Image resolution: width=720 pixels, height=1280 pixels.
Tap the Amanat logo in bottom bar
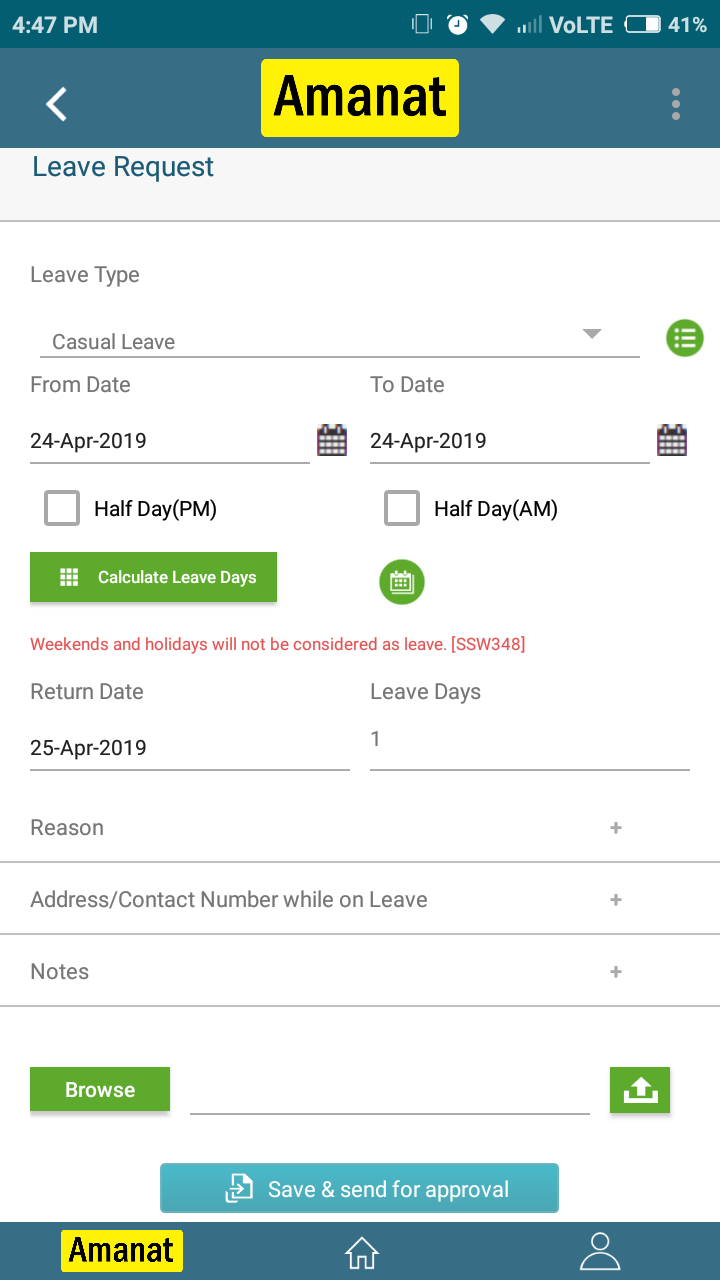pos(122,1251)
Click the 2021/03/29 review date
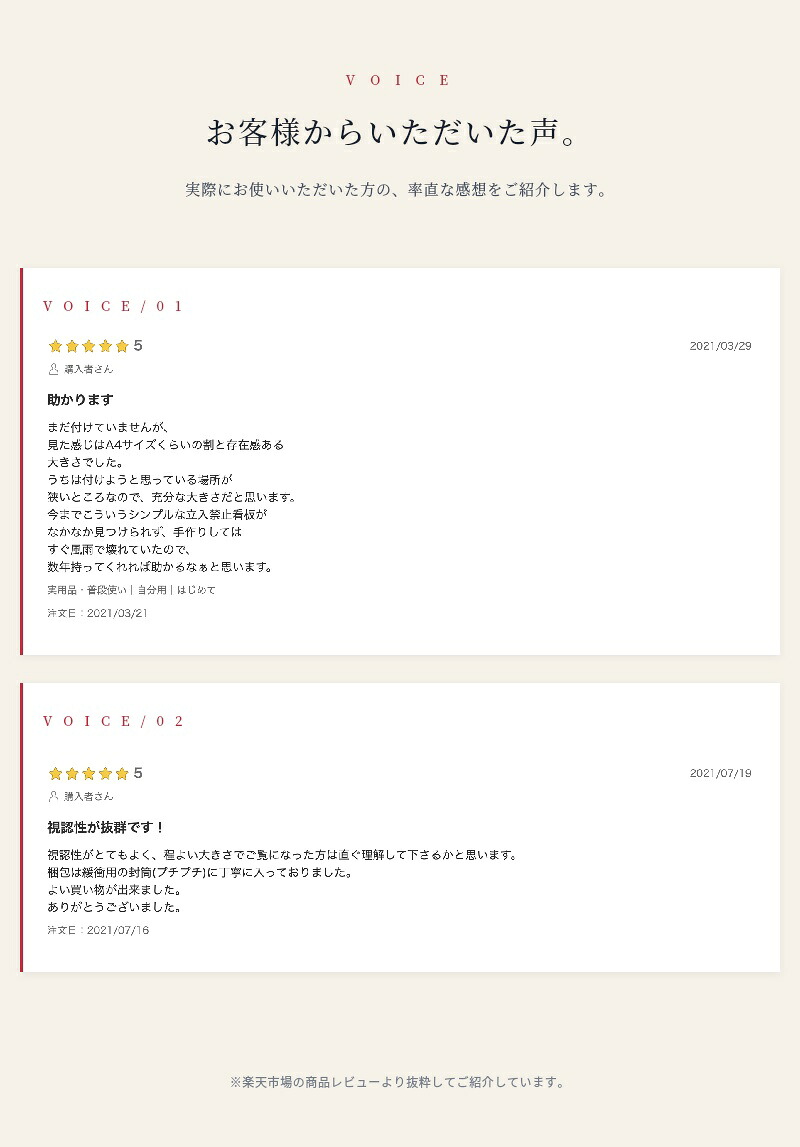This screenshot has width=800, height=1147. pos(720,346)
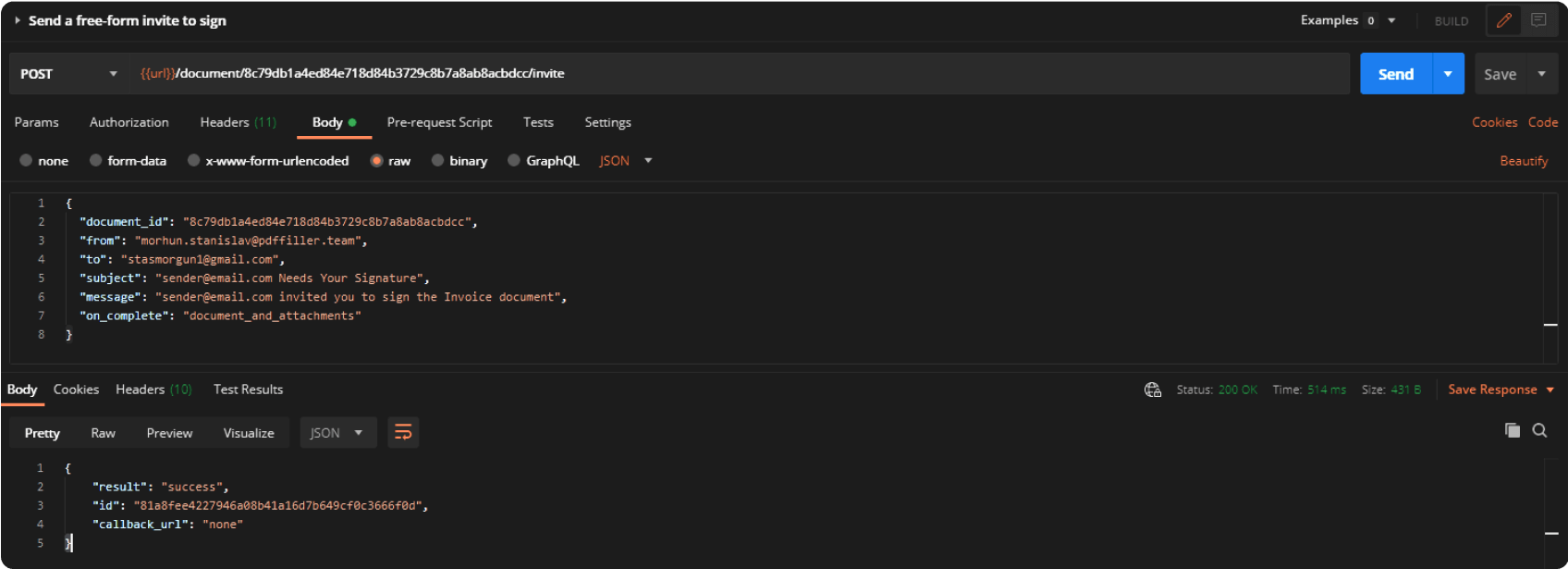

-------

→ WHAT THIS TASK INVOLVES
From the first line to the last, return the records exactly and leave the pictures behind.

→ OUTPUT OF THE TASK
Image resolution: width=720 pixels, height=1280 pixels.
Tap the Amanat logo in bottom bar
pos(122,1251)
Click the 2021/03/29 review date
This screenshot has width=800, height=1147. pos(720,346)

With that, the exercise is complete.